[Dataset entries]

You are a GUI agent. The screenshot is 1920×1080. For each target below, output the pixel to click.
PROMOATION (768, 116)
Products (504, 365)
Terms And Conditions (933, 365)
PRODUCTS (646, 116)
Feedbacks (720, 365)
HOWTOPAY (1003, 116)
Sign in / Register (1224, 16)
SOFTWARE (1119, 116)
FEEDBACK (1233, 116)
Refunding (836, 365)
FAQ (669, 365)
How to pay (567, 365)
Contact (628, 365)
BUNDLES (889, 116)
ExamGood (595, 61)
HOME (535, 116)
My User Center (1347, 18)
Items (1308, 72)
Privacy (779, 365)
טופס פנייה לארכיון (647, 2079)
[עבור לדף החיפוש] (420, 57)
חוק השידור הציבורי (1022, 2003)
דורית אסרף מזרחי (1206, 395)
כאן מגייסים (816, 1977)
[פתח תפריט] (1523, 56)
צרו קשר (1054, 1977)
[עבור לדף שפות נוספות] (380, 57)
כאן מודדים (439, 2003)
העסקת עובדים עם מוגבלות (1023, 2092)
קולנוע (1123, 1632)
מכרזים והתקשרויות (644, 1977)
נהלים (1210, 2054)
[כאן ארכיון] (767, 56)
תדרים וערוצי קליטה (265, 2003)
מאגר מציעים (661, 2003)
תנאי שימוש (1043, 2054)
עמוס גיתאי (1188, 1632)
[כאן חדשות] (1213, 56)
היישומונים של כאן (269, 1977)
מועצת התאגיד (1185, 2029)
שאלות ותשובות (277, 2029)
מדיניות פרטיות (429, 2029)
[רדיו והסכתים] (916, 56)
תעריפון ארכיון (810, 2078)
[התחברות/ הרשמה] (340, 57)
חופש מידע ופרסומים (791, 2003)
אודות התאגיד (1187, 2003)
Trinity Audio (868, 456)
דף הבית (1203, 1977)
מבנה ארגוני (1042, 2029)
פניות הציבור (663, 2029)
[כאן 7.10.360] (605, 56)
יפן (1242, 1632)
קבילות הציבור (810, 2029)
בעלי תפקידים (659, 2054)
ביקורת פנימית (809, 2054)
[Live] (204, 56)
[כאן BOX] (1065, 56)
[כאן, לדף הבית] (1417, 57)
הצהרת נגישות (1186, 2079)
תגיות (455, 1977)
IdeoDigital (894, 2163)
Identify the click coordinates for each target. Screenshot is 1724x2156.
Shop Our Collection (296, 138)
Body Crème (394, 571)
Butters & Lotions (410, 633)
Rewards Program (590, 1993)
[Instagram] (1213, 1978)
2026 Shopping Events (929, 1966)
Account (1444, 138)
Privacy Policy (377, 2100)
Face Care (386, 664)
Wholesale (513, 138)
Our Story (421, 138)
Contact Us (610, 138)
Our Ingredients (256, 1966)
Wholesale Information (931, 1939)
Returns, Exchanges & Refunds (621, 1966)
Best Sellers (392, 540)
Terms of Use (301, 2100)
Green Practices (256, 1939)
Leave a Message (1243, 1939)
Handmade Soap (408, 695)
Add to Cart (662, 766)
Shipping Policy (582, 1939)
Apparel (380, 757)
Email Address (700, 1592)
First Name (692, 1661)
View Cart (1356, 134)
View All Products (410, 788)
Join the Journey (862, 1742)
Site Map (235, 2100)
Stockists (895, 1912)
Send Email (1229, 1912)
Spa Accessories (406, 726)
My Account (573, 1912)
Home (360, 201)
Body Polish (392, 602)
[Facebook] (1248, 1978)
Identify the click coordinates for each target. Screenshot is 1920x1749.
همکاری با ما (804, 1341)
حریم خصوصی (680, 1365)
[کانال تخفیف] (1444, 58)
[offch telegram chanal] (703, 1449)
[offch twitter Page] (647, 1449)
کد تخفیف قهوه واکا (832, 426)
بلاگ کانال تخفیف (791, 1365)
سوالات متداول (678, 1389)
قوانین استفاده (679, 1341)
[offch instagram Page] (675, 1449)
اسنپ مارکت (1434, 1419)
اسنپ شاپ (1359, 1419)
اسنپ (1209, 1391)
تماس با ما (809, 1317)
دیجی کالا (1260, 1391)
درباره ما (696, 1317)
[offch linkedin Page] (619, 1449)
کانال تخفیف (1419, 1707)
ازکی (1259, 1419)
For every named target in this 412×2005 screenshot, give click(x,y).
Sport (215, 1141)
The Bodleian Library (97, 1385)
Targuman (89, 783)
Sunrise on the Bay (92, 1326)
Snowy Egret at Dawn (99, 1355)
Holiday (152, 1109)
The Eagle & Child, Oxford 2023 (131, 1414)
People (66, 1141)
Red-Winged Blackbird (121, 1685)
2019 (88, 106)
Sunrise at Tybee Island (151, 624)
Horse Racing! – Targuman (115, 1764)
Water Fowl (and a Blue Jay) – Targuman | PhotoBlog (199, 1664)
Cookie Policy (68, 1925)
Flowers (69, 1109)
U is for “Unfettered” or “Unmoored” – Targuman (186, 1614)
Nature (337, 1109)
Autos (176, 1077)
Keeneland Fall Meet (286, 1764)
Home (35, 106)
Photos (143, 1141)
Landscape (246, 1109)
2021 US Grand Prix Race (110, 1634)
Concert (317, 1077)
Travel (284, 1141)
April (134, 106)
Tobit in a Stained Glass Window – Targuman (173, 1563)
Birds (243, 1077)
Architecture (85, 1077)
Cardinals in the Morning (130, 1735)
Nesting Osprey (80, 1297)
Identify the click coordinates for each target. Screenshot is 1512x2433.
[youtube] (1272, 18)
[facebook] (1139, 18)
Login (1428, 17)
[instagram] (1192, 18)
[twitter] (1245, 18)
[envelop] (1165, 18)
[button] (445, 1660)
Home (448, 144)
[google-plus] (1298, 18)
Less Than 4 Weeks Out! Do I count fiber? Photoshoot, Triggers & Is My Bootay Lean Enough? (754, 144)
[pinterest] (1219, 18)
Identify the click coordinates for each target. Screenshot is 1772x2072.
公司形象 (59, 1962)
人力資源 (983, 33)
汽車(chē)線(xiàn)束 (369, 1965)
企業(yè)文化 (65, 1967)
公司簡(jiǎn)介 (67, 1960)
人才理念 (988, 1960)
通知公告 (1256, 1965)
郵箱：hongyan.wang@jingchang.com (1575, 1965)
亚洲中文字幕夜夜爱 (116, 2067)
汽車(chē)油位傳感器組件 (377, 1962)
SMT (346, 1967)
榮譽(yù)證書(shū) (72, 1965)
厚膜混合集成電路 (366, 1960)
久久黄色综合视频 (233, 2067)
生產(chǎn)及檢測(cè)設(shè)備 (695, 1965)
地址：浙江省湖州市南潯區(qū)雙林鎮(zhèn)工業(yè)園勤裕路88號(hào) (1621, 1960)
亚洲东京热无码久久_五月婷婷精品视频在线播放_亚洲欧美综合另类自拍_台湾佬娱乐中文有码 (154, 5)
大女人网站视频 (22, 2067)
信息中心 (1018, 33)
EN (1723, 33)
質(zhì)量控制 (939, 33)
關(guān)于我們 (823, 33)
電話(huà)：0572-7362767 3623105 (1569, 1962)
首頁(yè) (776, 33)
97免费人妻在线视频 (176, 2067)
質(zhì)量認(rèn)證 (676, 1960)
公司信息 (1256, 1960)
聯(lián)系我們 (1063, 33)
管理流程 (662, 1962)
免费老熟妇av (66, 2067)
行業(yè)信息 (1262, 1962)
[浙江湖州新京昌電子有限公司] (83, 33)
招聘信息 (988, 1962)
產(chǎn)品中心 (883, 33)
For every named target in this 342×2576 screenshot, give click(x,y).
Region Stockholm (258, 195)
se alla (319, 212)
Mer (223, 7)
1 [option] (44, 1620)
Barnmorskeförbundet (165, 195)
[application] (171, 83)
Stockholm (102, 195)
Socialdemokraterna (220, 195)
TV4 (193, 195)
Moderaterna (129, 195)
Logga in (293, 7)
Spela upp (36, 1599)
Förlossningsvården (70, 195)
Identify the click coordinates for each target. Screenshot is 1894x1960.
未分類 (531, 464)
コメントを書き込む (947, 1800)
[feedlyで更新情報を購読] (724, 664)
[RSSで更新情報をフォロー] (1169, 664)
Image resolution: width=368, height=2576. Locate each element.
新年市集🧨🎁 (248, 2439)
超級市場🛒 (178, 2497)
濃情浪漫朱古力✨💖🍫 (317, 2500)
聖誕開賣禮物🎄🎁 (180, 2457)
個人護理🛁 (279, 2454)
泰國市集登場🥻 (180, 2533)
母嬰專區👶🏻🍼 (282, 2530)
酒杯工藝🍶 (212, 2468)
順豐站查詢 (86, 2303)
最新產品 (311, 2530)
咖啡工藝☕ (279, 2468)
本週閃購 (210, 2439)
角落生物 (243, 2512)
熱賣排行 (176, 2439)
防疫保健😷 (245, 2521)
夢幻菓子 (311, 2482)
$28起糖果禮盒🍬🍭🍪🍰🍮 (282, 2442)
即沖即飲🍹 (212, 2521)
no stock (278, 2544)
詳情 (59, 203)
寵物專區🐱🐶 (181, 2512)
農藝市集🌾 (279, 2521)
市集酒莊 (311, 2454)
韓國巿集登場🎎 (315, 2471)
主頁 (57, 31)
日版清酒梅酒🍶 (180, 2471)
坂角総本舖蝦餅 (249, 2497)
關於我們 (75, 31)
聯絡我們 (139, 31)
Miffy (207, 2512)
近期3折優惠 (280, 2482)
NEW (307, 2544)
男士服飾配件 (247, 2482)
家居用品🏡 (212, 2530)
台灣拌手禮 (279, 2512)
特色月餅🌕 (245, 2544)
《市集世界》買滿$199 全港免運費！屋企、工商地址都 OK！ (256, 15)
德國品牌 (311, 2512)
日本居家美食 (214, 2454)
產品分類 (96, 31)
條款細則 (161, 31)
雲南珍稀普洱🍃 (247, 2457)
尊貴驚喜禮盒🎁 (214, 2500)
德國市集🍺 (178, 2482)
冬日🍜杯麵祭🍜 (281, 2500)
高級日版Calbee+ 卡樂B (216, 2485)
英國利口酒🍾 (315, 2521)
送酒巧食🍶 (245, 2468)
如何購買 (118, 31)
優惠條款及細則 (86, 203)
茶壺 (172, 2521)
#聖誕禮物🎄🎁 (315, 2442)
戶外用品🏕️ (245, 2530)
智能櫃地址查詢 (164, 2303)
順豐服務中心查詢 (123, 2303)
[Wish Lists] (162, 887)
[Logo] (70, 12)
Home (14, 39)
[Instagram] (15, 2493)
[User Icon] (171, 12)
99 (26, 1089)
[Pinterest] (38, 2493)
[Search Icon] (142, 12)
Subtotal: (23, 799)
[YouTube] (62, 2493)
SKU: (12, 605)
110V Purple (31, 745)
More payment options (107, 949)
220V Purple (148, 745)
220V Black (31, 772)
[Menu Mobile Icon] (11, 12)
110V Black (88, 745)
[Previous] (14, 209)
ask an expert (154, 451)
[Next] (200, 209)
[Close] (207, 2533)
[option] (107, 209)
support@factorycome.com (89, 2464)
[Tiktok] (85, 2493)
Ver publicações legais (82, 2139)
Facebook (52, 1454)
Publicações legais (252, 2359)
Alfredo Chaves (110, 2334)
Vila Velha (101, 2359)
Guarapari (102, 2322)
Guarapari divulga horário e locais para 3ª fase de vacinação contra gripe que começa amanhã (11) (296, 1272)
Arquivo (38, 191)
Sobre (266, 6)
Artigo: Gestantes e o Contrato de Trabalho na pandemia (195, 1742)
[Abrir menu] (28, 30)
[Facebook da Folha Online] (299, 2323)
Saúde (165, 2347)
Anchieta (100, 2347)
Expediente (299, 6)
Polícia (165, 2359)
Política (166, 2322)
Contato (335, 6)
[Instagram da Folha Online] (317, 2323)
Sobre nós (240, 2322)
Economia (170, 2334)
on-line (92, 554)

Activity >> Only lines holding the string "کانال" are wanted; gather each one from the entries above.

Completed task >>
[کانال تخفیف] (1444, 58)
بلاگ کانال تخفیف (791, 1365)
کانال تخفیف (1419, 1707)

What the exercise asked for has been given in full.